→ Work item
Beginning with the line that holds "The image size", copy every remaining line of the listing below exactly, and leave the pictures out.

→ Data section
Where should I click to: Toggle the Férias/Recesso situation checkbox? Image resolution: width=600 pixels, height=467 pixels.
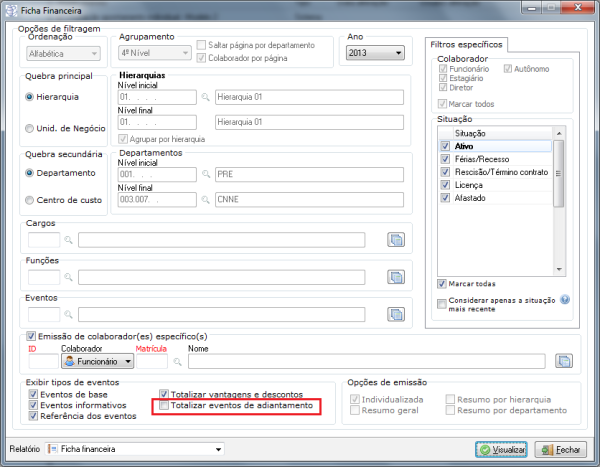[445, 159]
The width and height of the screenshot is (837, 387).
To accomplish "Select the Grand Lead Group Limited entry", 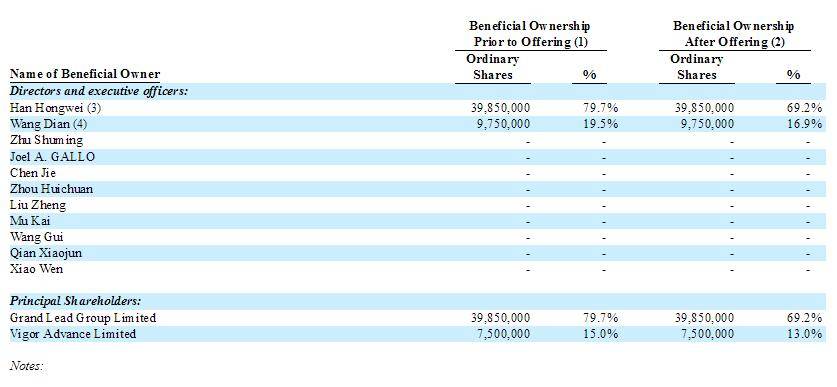I will [83, 318].
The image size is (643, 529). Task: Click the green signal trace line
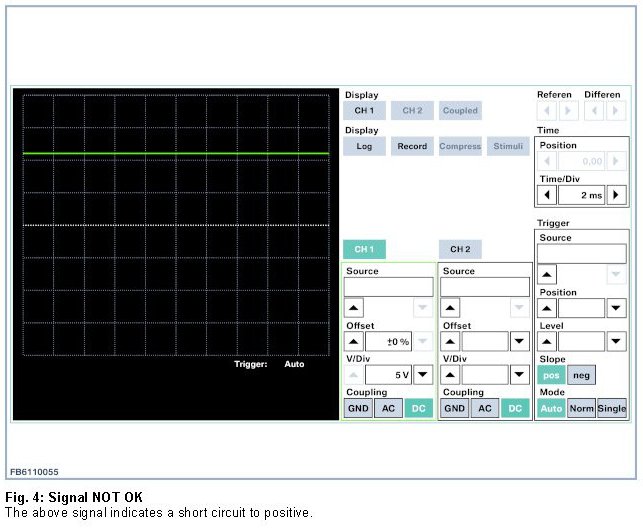(175, 153)
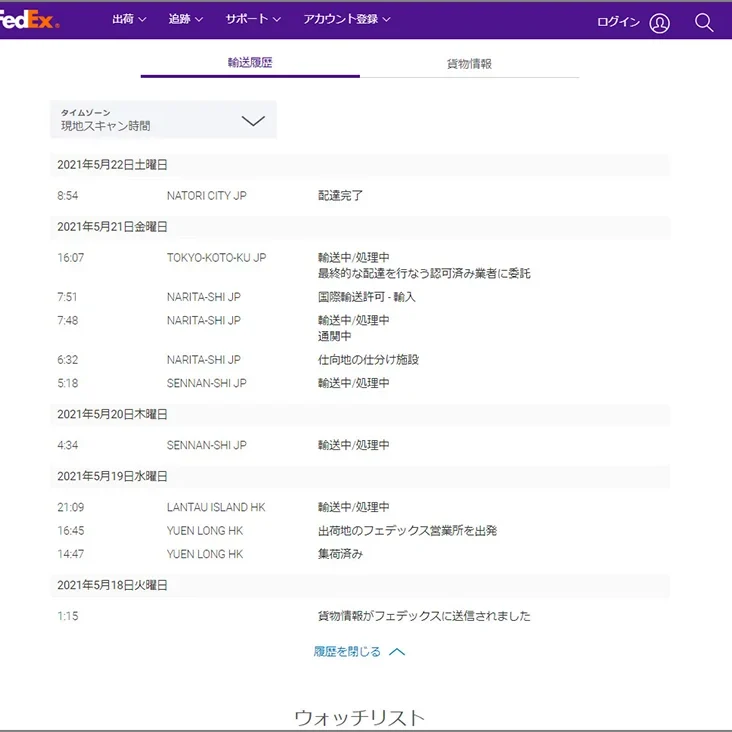Open the 追跡 dropdown menu
The height and width of the screenshot is (732, 732).
[x=185, y=19]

→ Response box
The image size is (643, 529). Task: Click the green signal trace line
(175, 153)
Open the 追跡 dropdown menu
The height and width of the screenshot is (732, 732).
[x=185, y=19]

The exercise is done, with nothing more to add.